Of the records that follow, copy only the lines from the line containing "This screenshot has height=269, width=551." to the line containing "has height=398, width=358.", both included, exactly as written.

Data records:
::::::::

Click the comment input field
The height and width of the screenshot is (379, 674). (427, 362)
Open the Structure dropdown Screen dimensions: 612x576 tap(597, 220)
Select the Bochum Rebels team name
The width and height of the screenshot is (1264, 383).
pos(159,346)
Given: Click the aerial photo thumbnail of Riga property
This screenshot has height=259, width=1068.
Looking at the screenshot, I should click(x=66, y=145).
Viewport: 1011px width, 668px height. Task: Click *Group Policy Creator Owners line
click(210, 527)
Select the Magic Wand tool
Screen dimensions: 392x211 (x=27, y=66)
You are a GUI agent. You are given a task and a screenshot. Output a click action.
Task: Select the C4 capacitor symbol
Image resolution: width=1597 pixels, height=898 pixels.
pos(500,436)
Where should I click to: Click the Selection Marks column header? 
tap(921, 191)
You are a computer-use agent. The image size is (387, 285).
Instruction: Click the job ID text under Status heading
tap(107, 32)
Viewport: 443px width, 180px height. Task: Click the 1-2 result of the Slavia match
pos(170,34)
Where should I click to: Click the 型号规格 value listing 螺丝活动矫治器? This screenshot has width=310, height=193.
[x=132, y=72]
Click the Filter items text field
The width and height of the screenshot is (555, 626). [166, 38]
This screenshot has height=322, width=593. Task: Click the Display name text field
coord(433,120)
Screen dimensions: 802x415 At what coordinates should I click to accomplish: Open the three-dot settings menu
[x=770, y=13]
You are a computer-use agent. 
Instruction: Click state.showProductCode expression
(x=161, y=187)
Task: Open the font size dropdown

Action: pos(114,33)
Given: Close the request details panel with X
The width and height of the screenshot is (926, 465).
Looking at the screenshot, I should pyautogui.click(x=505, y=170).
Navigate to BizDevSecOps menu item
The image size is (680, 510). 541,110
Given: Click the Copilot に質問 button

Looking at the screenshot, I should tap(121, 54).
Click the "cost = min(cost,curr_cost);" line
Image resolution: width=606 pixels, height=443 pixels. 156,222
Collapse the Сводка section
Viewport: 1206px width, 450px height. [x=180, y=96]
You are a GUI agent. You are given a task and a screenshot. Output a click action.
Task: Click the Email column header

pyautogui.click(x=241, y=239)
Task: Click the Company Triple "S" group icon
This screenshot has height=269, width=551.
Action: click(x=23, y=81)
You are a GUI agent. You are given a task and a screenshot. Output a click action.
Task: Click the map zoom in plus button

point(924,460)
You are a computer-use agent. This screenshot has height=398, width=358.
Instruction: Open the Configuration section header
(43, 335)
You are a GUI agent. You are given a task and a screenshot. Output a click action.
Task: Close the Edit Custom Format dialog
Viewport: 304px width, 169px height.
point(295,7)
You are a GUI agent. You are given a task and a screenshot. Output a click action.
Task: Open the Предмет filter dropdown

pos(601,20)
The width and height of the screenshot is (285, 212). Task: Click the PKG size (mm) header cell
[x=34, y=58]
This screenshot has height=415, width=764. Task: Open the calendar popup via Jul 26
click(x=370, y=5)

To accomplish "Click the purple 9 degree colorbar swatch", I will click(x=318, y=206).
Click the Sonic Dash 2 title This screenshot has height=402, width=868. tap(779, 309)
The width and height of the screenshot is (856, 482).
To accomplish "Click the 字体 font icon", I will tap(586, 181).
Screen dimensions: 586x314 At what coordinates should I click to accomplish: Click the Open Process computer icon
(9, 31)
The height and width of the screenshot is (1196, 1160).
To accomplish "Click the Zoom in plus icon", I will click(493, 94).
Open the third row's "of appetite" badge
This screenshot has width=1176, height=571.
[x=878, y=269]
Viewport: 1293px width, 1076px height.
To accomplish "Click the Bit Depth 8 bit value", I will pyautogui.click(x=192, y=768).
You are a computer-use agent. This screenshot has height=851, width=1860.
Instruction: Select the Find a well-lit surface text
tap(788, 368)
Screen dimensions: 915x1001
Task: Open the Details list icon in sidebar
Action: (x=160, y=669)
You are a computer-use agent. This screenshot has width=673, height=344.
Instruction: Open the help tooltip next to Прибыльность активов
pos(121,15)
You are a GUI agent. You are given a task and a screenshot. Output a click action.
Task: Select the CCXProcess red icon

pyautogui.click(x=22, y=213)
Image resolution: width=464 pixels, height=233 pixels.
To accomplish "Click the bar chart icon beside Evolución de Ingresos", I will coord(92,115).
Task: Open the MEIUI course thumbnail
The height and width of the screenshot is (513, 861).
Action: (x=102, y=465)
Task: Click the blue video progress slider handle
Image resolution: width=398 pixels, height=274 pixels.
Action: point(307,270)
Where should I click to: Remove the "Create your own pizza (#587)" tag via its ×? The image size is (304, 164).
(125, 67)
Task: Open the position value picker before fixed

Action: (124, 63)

::::::::

_RESPONSE TO THE EXERCISE_
This screenshot has height=269, width=551.
Action: click(x=23, y=81)
You are a GUI agent. You are given a task and a screenshot. Output a click action.
Task: Click the map zoom in plus button

point(924,460)
You are a computer-use agent. This screenshot has height=398, width=358.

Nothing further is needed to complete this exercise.